'God created Adam and Eve, not Adam and Steve,' quips the pastor from the pulpit. The congregation finds this hilarious, but not young gay Christian Ben, who feels secretly shamed. Later, when a string of Christian counselling programs fail to 'heal' his homosexuality, Ben takes to his wrists with a razor blade. A trusted pastor attributes Ben's self-harming to demonic possession. Needless to say, Ben finds this distinctly unhelpful.
Another boy realises he is gay at around the same time that his father comes out of the closet, an event that causes an emotional rift in the family. Though still virtually a child, he feels a responsibility to repress his own feelings in order to avoid causing further damage to the family. He grows up to be, for a time, a practitioner of a counselling service that seeks to help gay Christians transition to heterosexuality.
The Cure aims to softly condemn the (primarily evangelical Christian) 'ex-gay' movement, which since the 1970s has sought to convert homosexual Christians to the 'straight' and narrow. It draws heavily upon the personal experiences of its interviewees, who speak frankly about their attempts to repress their sexuality, and of the emotional and psychological trauma that they have suffered as a result.
All feel their religious faith strongly, which makes their churches' disdain for their sexuality — something that they feel lies at the core of their being — all the more devastating, and the desire to repress it all the more desperate. One ex-Mormon reflects fondly on the faith's community and family values, before admitting to the severe depression that he has suffered during years of immersion in the ex-gay movement.
Director Corkhill's thesis is clearly that repressing a homosexual nature for religious reasons can lead to trauma and depression, while embracing it promotes growth as a whole and healthy person. Importantly the film promotes sensitivity and acceptance as the proper response by religious groups to their members who experience homosexuality. This is a commendable message that is unfortunately undermined by apparent bias.
Even viewers sympathetic to the message cannot miss the onesidedness. Of the six interviewees, five have had a negative experience of the ex-gay movement. The main interviewee is Anthony Venn-Brown, co-founder of the gay Christian network Freedom2B, and at the end of the film, several of the interviewees are seen wearing Freedom2Be t-shirts. It is as if the participants were hand-picked to support a predetermined conclusion.

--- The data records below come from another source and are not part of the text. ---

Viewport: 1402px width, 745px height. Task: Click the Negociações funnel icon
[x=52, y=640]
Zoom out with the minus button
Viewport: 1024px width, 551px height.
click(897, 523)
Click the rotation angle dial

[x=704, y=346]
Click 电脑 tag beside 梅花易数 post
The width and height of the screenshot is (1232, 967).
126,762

Yet The Cure's focus upon human experience is a great strength. It is hard to dissent in the face of the still youthful Ben's grateful tears for his recently discovered belief that God loves him regardless of his sexuality. Or with 39-year-old Hannah who, after years of depression and a severe breakdown, has accepted who she is, rather than a church-prescribed version of who she should be. She says she's never been more content.
This kind of personal testimony tends to elicit sympathy; this is true, too, of the lone voice who speaks in defence of the ex-gay movement. Pastor Ron Brookman, from the Living Waters counselling program, reflects candidly upon his own youthful experiences with homosexuality, and on the process of prayer and self-examination that brought him to the point where he now identifies as heterosexual.
The pseudo-psychological explanations he offers for the source of his earlier homosexual tendencies are dubious. And his admission that he sometimes still 'notices' men's legs tempts ridicule. Yet like the other interviewees he speaks frankly and from personal experience. It is no one's place to judge that his experience of moving into heterosexuality is less valid than that of the interviewees who found fulfillment in their homosexuality.
The Cure premieres this weekend at the 13th Brisbane Queer Film Festival.
Tim Kroenert is Assistant Editor of Eureka Street.